Find the dimensions of :- a) specific heat capacity C, (b) The coefficient of linear expansion $$\alpha$$, (c) the gas constant R. Some of the equations involving these quantities are $$Q=mc(T_2-T_1)$$, $$I_t=I_o[1+\alpha (T_2-T_1)]$$, $$PV=nRT$$

Answer 1

Hint: In this question we have been asked to find the dimensions of the specific heat capacity, the coefficient of linear expansion and the gas constant R. we have been given three different equations containing these parameters individually. Therefore, we shall use the equations and the dimensions of other parameters for dimensional analysis and thus calculate the dimension of the said parameters.

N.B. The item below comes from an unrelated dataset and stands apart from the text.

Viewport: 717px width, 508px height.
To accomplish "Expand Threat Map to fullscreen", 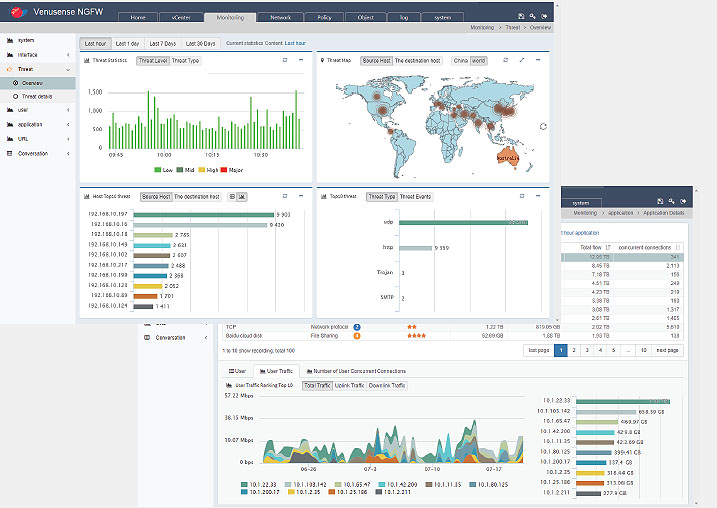I will coord(522,60).
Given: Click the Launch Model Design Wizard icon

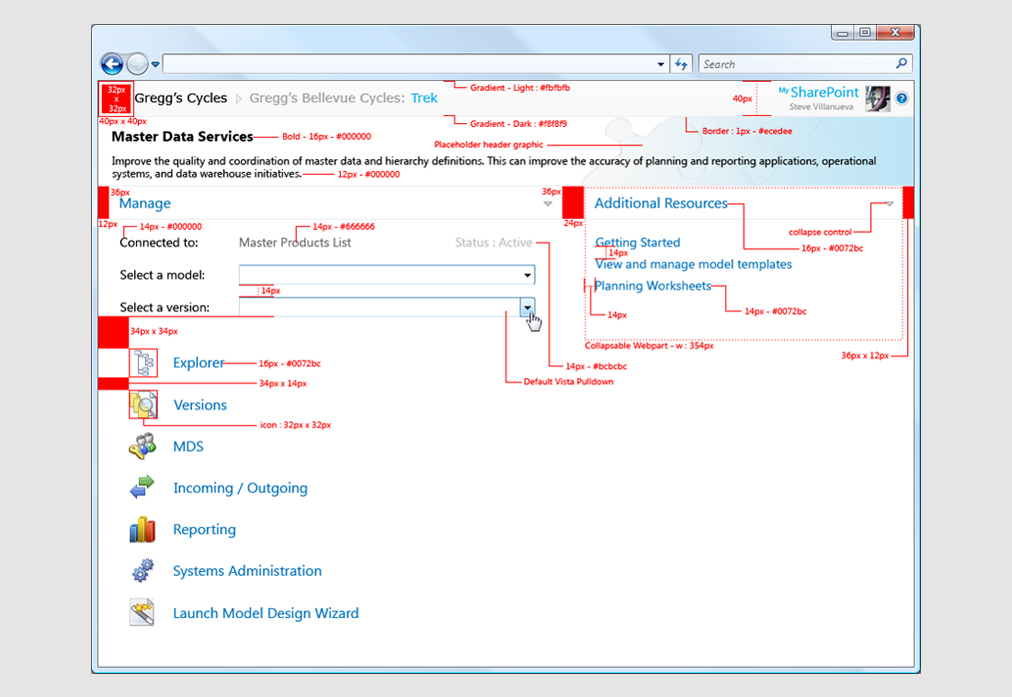Looking at the screenshot, I should click(143, 613).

Complete step by step solution:
a) We have been asked to calculate the specific heat capacity C. the equation given to us is,
$$Q=mc(T_2-T_1)$$
We know that, in above equation
Q is the amount of heat energy measured in Joules
m is the mass of system measured in kg
$$(T_2-T_1)$$ is the temperature difference in kelvin (dimension of temperature is given as $$\theta$$)
Now, solving for C
We get,
$$c={\displaystyle \frac{Q}{m(T_2-T_1)}}$$
Writing the above equation in form of unit
We get,
$$c={\displaystyle \frac{joules}{kg\times \theta }}$$
We know that,
$$Joules=Nm$$
Therefore, dimensions of specific heat will be given as,
$$c={\displaystyle \frac{\left[M^1{L}^1{T}^{-2}\right]\left[M^0{L}^1{T}^0\right]}{\left[M^1{L}^0{T}^0\right]\left[M^0{L}^0{T}^0{\theta }^1\right]}}$$
Therefore,
On solving,
$$c=\left[M^0{L}^2{T}^{-2}{\theta }^{-1}\right]$$ ………………… (1)
b) here we have been asked to calculate the dimensions of coefficient of linear expansion
we have been given equation,
$$l_t=l_o[1+\alpha (T_2-T_1)]$$
Where, l is the length and T is the temperature having dimension as $$\theta$$
Now, solving above equation for $$\alpha$$
We get,
$$\alpha ={\displaystyle \frac{l_t-l_o}{l_o(T_2-T_1)}}$$
Therefore, the dimensions of $$\alpha$$ are given as,
$$\alpha ={\displaystyle \frac{\left[M^0{L}^1{T}^0\right]}{\left[M^0{L}^1{T}^0\right]\left[M^0{L}^0{T}^0{\theta }^1\right]}}$$
Therefore,
$$\alpha =\left[M^0{L}^0{T}^0{\theta }^{-1}\right]$$ ………………….. (2)
c) here we have been asked to find the dimensions of the universal gas constant R from the equation
$$PV=nRT$$
Solving for R,
$$R={\displaystyle \frac{pV}{nT}}$$
Pressure is given as ratio of force and area, in dimensional form
We get,
$$p={\displaystyle \frac{\left[ML{T}^{-2}\right]}{L^2}}$$
Therefore,
$$p=\left[M^1{L}^{-1}{T}^{-2}\right]$$
Also,
$$V=L^3$$ and
$$n=\left[mol\right]$$
After substituting above values in ideal gas equation for R
We get,
$$R={\displaystyle \frac{\left[M^1{L}^{-1}{T}^{-2}\right]\left[L^3\right]}{\left[mo{l}^1\right]\left[{\theta }^1\right]}}$$
Therefore,
$$R=\left[M^1{L}^2{T}^{-2}mo{l}^{-1}{\theta }^{-1}\right]$$ …………….. (3)
Therefore, from (1), (2) and (3)
We get,
$$c=\left[M^0{L}^2{T}^{-2}{\theta }^{-1}\right]$$
$$\alpha =\left[M^0{L}^0{T}^0{\theta }^{-1}\right]$$
$$R=\left[M^1{L}^2{T}^{-2}mo{l}^{-1}{\theta }^{-1}\right]$$

Note: Dimensional analysis is the analysis of the relation between the different physical quantities by identifying their base quantities. The base quantities are mass, length, time, temperature, etc. For an equation to be correct, it should be dimensionally correct as well. Therefore, dimensional analysis is done to check the mathematical formula for various quantities. However, dimensional analysis is not the only criteria for checking the equations.